We reject petitioner’s testimony that Detective Demas plie'd him with drink and find that at no time while in the custody of Detective Demás was any spiritous liquor given to petitioner.
The contention that his detention after November 30th was illegal is predicated upon the fact that the investigation into the homicide of Rivera was at that time withdrawn from the grand jury and that there was then no proceeding pending as required by § 618-b of the New York Code of Criminal Procedure to continue holding him as a material witness.
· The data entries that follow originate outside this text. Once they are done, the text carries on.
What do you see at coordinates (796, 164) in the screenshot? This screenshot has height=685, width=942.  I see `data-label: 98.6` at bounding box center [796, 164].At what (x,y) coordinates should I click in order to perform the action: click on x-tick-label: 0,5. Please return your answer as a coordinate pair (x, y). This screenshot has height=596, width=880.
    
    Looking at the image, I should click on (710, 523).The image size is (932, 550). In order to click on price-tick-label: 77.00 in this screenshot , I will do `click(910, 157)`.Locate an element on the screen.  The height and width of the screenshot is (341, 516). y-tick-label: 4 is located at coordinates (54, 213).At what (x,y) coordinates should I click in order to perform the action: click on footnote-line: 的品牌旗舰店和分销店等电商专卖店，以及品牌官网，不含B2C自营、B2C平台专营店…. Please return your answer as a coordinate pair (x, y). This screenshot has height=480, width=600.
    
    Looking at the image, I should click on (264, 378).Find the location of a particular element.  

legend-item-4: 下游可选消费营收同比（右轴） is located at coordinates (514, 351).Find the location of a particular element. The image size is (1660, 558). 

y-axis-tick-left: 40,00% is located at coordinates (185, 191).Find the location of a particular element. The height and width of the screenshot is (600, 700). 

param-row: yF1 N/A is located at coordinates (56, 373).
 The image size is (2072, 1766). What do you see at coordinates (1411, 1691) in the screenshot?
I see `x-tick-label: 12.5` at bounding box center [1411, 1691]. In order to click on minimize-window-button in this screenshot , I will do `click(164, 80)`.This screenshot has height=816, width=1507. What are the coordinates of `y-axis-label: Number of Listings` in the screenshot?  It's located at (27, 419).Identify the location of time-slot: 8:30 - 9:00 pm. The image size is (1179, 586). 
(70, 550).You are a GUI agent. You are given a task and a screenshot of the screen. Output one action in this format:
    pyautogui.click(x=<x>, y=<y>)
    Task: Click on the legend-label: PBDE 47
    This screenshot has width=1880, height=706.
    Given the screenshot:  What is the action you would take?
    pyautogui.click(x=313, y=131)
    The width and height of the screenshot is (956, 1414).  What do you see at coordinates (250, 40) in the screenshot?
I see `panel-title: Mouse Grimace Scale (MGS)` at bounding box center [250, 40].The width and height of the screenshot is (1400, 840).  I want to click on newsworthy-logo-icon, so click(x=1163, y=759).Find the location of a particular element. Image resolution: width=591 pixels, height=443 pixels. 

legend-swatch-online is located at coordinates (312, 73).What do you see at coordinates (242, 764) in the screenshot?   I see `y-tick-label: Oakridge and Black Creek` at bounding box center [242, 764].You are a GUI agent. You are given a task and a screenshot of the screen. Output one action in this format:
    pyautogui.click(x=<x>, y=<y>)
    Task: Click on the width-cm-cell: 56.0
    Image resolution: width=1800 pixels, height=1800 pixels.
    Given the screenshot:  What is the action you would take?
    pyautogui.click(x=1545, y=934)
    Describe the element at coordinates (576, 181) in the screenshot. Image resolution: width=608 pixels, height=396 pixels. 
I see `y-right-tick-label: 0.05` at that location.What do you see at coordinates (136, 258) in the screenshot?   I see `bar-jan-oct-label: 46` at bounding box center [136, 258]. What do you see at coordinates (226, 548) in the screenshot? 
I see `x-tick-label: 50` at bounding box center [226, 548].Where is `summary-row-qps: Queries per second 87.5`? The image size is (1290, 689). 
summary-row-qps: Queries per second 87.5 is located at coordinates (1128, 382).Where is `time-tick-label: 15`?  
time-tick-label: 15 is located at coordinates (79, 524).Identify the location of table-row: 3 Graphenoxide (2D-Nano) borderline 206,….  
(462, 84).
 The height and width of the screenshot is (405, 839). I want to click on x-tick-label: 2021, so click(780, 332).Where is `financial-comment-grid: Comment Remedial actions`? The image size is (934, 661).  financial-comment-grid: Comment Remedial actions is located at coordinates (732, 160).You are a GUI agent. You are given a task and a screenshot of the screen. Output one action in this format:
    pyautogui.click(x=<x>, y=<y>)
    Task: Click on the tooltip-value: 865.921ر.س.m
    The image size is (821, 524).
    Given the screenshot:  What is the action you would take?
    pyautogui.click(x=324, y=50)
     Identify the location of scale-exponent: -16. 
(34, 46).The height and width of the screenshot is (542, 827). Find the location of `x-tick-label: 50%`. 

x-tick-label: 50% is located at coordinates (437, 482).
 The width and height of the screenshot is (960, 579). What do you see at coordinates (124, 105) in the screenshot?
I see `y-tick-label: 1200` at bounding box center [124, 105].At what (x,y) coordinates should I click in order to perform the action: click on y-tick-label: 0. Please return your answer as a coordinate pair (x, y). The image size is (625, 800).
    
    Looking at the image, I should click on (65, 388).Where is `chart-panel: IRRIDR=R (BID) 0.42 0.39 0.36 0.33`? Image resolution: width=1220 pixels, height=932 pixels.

Even if we assume that his continued detention was violative of that statute it does not necessarily follow that his statements were therefore any the less voluntary, and in the final analysis that remains the ultimate test, viz., one of voluntariness, as the authorities relied upon by petitioner show, see e. g., Culombe v. Connecticut, 367 U.S. 568, 602, 81 S.Ct. 1860, 1879, 6 L.Ed.2d 1037, to be determined in the light of the peculiar facts of the individual case. Here the initial alibi story of petitioner given to Demas on November 10, 1957, is unassailable; the changed and conflicting versions given thereafter were the result of new facts and witnesses turned up through the efficient investigation by the prosecution with which petitioner was confronted; his questioning was not conducted through long and wearying hours, and no threats or force of any kind were employed and even assuming his request that his attorney be present while he was questioned was denied his right to remain silent was clearly understood by him. There is no credible basis in the record before us to warrant the conclusion on our part that petitioner’s responses to questions and his statements were the product of his will being importuned, but on the contrary we find that they resulted from “an essentially free and unconstrained choice” by petitioner. Culombe v. Connecticut, supra.
As to whether or not the district attorney had sufficient evidence to indict him before December 10th or the 26th, the dates of his second and third versions of the occurrences of the fatal night, we *647think it a debatable question at the very least. Under all the circumstances we conclude that petitioner’s trial and conviction involved no violation of his constitutional rights and that the writ must accordingly be, and hereby is, dismissed.
This is an order. No settlement is necessary.